The labelization of America


By John Peters - jpeters@civitasmedia.com



Now that some of the dust has settled from the Aug. 6 GOP presidential debate, I’d like to share something that stood out for me.

Among the many exchanges between Donald Trump and others on the stage, Sen. Rand Paul said something I find to be particularly telling. Paul looked at Trump and said something to the effect that Trump couldn’t be a Republican because he supports a single payer health plan. He made those comments not long after Trump had refused to pledge his support to the eventual nominee, when Trump said he would have to wait to see if it was someone he respected — a statement that got Trump a lot of criticism.

That, in my opinion, is a microcosm of our society today: We’ve come to a point where we have to label everyone, and if a person or entity doesn’t fit within that narrow label we agree with, we call them names and tell everyone they are our enemy.

I see this locally as well.

Personally I tend to lean conservative on most issues, yet I’ve been labeled a flaming, Godless liberal by some and a arch-right-wing fascist by others.

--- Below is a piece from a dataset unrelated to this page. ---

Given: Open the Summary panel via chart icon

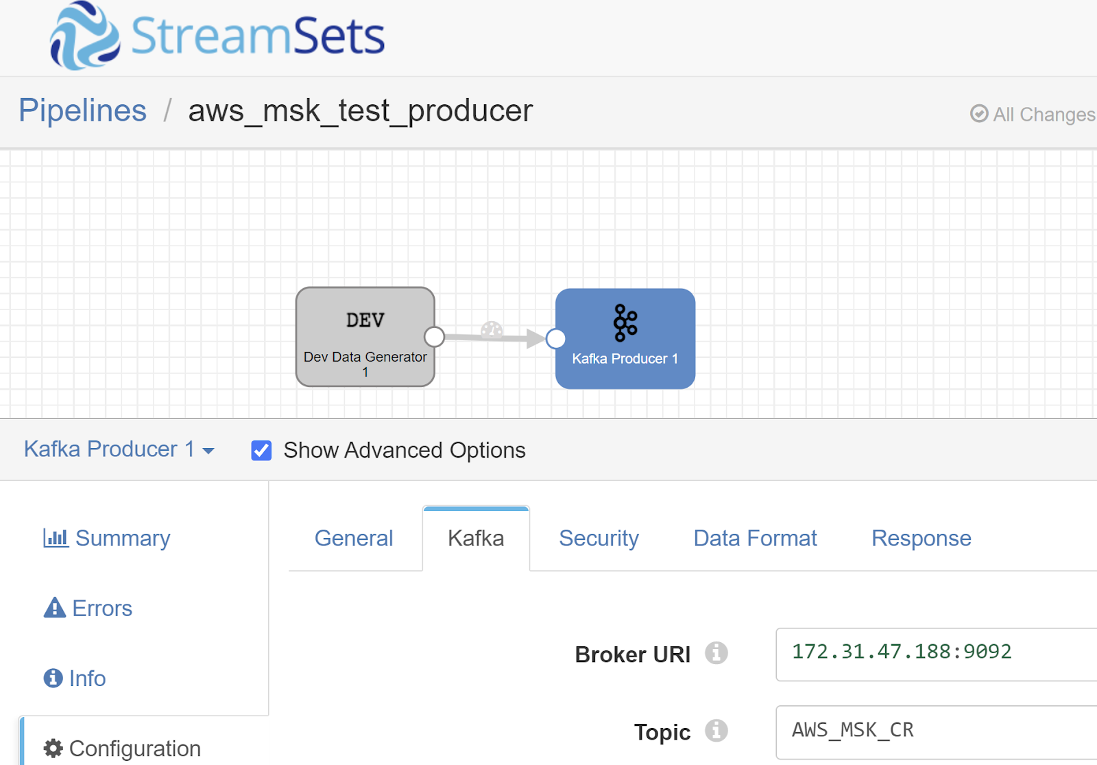Looking at the screenshot, I should coord(57,538).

I often laugh when people throw these sorts of labels at me, though I shouldn’t because it’s sad. They are making wild generalizations based, usually, on a single editorial, column, or statement. I could write 27 things from a decidedly conservative viewpoint, write one thing more leftist leaning and suddenly I’m a member of that liberal, left-wing media that doesn’t care for “American values.”

I’ll give you a specific example. A few years ago some local residents formed a Surry County chapter of the Tea Party.

We did a story about them, covered a couple of their events, and we wrote an editorial praising their efforts. We weren’t so much supporting their politics, but we were praising the fact that this was a group of people who didn’t like the way politics were being handled at the state and national level, and rather than post on Facebook or sit around and complain, they went out and did something about it. They became engaged in the political process, an action we found — and still find — laudable.

Leaders of that organization called to praise us, telling us they appreciated our coverage, one even said “You get it. You really get what we’re doing.”

A few months later we opted not to cover another one of their events. Not because we had any issue with their politics, it just wasn’t an event we chose to cover given our schedule and what else was happening in the community.

Suddenly, we were part of that elitist, left-wing, communistic media that was out to destroy everything good about America. Several people called to complain, stating their leaders claimed we told them we’d never cover their events again, which we simply never said.

And there it was. We had done something they liked, so we were good, then we disagreed with them in that we didn’t feel like covering an event was something we should do and now we were labeled bad, evil, left-wing. The enemy.

This sort of group-think and labeling leads to what we saw last week in Raleigh. One of our reporters was there, talking with State Sen. Shirley Randleman, our representative in that chamber of the General Assembly. He asked her a question regarding the effort led by Senate Majority Leader Harry Brown to radically change how sales tax money is distributed in the state. Randleman was a co-signer of the original bill.

Randleman gave the well-worn party talking points, which really didn’t answer the questions posed to her, so our reporter asked again, pointing out that most of her constituents were against the plan. She repeated the talking points without answering the question, and when he attempted to talk with her about the concept our state senator simply turned and walked away.

I’m really not certain if Randleman did this because she doesn’t understand the bill and isn’t capable of engaging in a thoughtful, reasoned discussion, or if she’s afraid that any quote outside the party line will get her labeled as uncooperative, disloyal, or even worse, a liberal.

This, ultimately, is the result of looking at people and organizations through narrow-minded, simple labels. The idea of actual, reasoned discussion, of compromise that accomplishes a greater good (something which President Ronald Reagan, a GOP deity, was a master at), goes away.

And that brings us to where we are today. We let simple-minded labels cloud everything we do, politics becomes who screams the loudest and gets the most labels to stick, and then most of us simply walk away from the political process, leaving the governing in the hands of a very few.